- **Instruções**:
a – De acordo com o texto sobre neurônios e criação artística, o que Paul Klee colocou em cada coluna do aqueduto que desenhou?
b – Nas entradas, troque "thumbnail" por "preview" nas linhas que vão da que contém "Image resolution: width=600" até a que contém "[x=165, y=275]", inclusive. Reescreva apenas essas linhas, sem as imagens.

- **Texto fornecido**:
Os neurônios estão permanentemente conversando entre si, criando conexões
inusitadas a cada milésimo de segundo e, portanto, se excitados da
maneira correta, podem produzir, por meio de milhões de sinapses,
idéias geniais. O próprio George Steiner dá um exemplo: "O pequeno
Paul Klee, aos seis anos, saiu numa excursão com sua escola; a professora
disse-lhes que desenhassem um aqueduto, um tema muito maçante. Todos
os meninos desenharam um aqueduto, mas Paul Klee colocou um sapato
em cada coluna: o aqueduto caminhava."
Numa explicação resumida
e fria, que, evidentemente, não dá conta de toda a profusão de estímulos
presentes no cérebro do menino artista, os neurônios de Klee —
estimulados pela ordem da professora, pela visão do aqueduto e por
milhões de outras informações que jamais conseguiremos determinar —
transmitiram, por meio de impulsos nervosos, certos sinais codificados
que, graças aos neurotransmissores, passaram de uma célula a outra,
criando as conexões que tornaram possível o ato de abstrair a imagem
do aqueduto e, num átimo, imaginá-lo calçando sapatos.
O mais curioso, no
entanto, é que a transmissão de informações de um neurônio a outro
ocorre quimicamente, pois há um mínimo espaço vazio entre ambos, a
chamada fenda sináptica. A ciência afirma que os neurônios jamais
se tocam.
A sinapse, essa transmissão
ou diálogo permanente, que promove milhões de mudanças, sentimentos,
dúvidas e decisões em nossos cérebros — um processo por meio
do qual uma informação transforma-se de impulso elétrico em impulso
químico e, novamente, num outro neurônio, em impulso elétrico —,
guarda o segredo da criação artística.
Imaginar que as informações
nadam de um neurônio a outro, em meio a bilhões de outras mensagens,
e que, caso recebam o estímulo adequado, podem, ao invés de se perderem,
produzir obras geniais, concede, ao conhecimento desse incrível processo,
a qualidade de uma aventura num universo ainda por demais obscuro
para o homem, apesar de ocorrer em seu próprio interior.

- **Dados de trabalho**:
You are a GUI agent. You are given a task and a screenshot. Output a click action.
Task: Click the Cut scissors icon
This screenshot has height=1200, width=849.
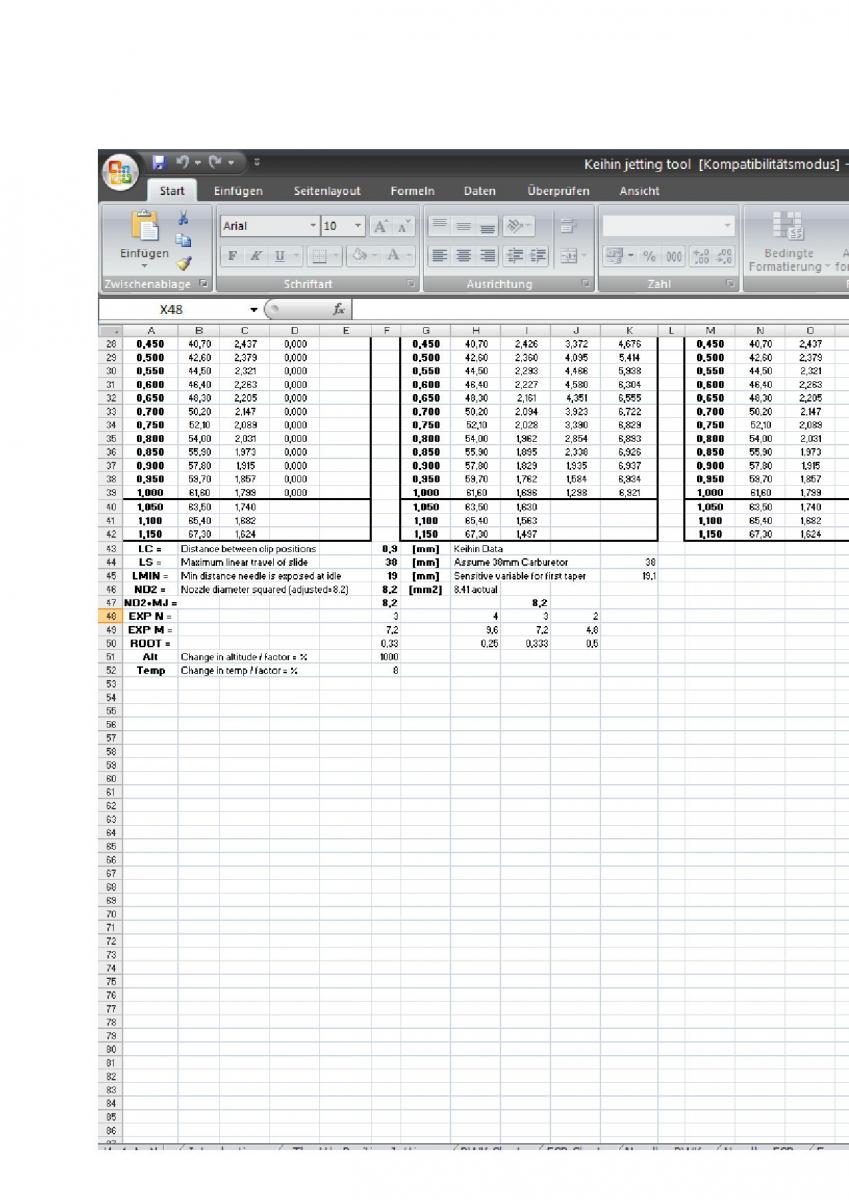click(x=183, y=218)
...
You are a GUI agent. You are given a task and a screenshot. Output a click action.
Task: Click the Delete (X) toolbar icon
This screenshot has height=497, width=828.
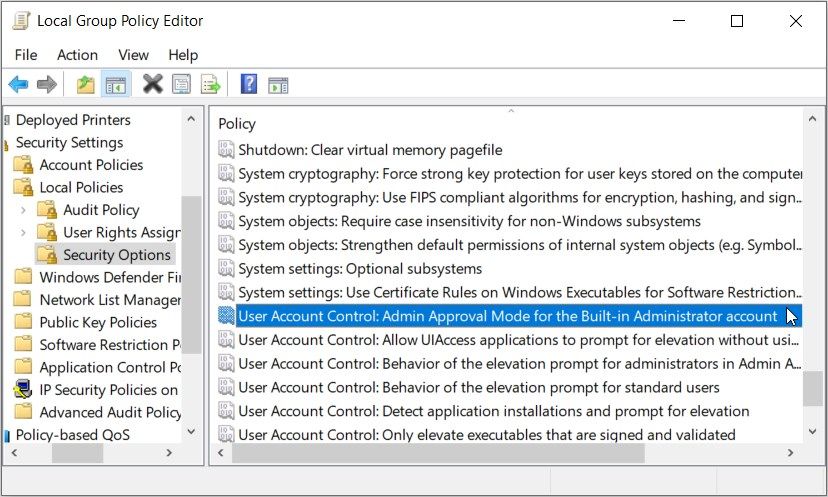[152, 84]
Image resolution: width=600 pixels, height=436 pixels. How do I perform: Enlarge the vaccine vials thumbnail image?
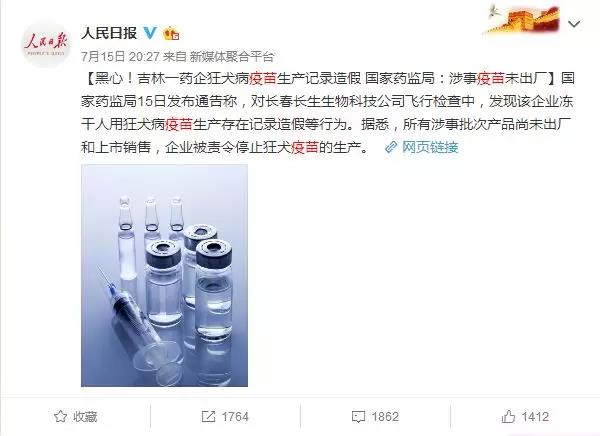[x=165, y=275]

- **Respostas por tarefa**:
a – Um sapato em cada coluna.

b –
Image resolution: width=600 pixels, height=436 pixels. How do I perform: Enlarge the vaccine vials preview image?
[x=165, y=275]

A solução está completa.